**PROMPT:** Please give back, word for word, each line from the start of the entries through the one in which "Viewport: 648px width, 1440px height." is found.

**DATA FOR REVIEW:**
##########
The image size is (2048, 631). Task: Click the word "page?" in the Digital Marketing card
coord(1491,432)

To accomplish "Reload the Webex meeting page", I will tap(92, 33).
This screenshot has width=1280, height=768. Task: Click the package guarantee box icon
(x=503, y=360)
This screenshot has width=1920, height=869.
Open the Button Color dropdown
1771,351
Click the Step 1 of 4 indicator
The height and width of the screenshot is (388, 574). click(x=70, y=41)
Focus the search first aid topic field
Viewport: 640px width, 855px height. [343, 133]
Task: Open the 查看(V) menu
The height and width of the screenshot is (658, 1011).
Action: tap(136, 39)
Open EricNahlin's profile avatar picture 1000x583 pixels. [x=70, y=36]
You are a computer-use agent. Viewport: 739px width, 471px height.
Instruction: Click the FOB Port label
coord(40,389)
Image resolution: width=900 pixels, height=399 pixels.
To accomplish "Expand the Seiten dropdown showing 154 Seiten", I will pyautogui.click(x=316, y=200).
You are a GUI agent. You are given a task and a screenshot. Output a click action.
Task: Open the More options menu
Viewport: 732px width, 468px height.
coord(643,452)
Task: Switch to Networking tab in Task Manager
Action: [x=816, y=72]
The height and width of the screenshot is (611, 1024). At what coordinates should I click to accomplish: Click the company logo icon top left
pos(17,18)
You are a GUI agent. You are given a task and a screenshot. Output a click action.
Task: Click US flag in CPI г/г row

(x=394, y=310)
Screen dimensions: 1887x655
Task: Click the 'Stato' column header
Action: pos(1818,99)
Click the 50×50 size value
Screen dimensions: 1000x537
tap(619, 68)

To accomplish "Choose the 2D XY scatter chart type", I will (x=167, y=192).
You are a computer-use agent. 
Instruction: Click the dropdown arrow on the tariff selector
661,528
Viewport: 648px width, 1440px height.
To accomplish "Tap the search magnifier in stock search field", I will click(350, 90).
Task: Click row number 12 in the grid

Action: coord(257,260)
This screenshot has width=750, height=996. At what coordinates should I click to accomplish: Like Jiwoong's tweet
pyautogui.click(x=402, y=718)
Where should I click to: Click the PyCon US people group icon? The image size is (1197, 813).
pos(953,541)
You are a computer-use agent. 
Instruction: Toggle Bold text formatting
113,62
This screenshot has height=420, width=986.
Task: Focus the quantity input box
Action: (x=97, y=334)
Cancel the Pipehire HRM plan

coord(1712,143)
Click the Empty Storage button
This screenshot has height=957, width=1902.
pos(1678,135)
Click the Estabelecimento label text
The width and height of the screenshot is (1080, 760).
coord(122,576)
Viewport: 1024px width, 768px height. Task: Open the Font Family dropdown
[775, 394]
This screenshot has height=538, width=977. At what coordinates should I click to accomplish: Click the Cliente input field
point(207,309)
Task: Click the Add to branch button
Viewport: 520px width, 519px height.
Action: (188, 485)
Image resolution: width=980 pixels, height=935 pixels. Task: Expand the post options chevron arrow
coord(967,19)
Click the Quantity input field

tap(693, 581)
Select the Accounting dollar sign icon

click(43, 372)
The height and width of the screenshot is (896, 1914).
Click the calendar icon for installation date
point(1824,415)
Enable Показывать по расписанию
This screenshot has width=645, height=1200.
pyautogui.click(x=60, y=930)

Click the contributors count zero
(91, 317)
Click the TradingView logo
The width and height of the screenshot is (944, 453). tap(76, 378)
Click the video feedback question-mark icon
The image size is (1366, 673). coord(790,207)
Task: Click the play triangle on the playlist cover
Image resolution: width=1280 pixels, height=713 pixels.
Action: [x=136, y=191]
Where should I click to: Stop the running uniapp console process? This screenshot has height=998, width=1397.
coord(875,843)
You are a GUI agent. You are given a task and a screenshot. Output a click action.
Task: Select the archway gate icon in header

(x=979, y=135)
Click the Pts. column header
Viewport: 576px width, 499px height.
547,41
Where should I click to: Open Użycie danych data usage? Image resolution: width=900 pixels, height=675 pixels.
##########
**RESPONSE TO THE EXERCISE:**
The image size is (2048, 631). Task: Click the word "page?" in the Digital Marketing card
coord(1491,432)

To accomplish "Reload the Webex meeting page", I will tap(92, 33).
This screenshot has width=1280, height=768. Task: Click the package guarantee box icon
(x=503, y=360)
This screenshot has width=1920, height=869.
Open the Button Color dropdown
1771,351
Click the Step 1 of 4 indicator
The height and width of the screenshot is (388, 574). click(x=70, y=41)
Focus the search first aid topic field
Viewport: 640px width, 855px height. [343, 133]
Task: Open the 查看(V) menu
The height and width of the screenshot is (658, 1011).
Action: tap(136, 39)
Open EricNahlin's profile avatar picture 1000x583 pixels. [x=70, y=36]
You are a computer-use agent. Viewport: 739px width, 471px height.
Instruction: Click the FOB Port label
coord(40,389)
Image resolution: width=900 pixels, height=399 pixels.
To accomplish "Expand the Seiten dropdown showing 154 Seiten", I will pyautogui.click(x=316, y=200).
You are a GUI agent. You are given a task and a screenshot. Output a click action.
Task: Open the More options menu
Viewport: 732px width, 468px height.
coord(643,452)
Task: Switch to Networking tab in Task Manager
Action: [x=816, y=72]
The height and width of the screenshot is (611, 1024). At what coordinates should I click to accomplish: Click the company logo icon top left
pos(17,18)
You are a GUI agent. You are given a task and a screenshot. Output a click action.
Task: Click US flag in CPI г/г row

(x=394, y=310)
Screen dimensions: 1887x655
Task: Click the 'Stato' column header
Action: pos(1818,99)
Click the 50×50 size value
Screen dimensions: 1000x537
tap(619, 68)

To accomplish "Choose the 2D XY scatter chart type", I will (x=167, y=192).
You are a computer-use agent. 
Instruction: Click the dropdown arrow on the tariff selector
661,528
Viewport: 648px width, 1440px height.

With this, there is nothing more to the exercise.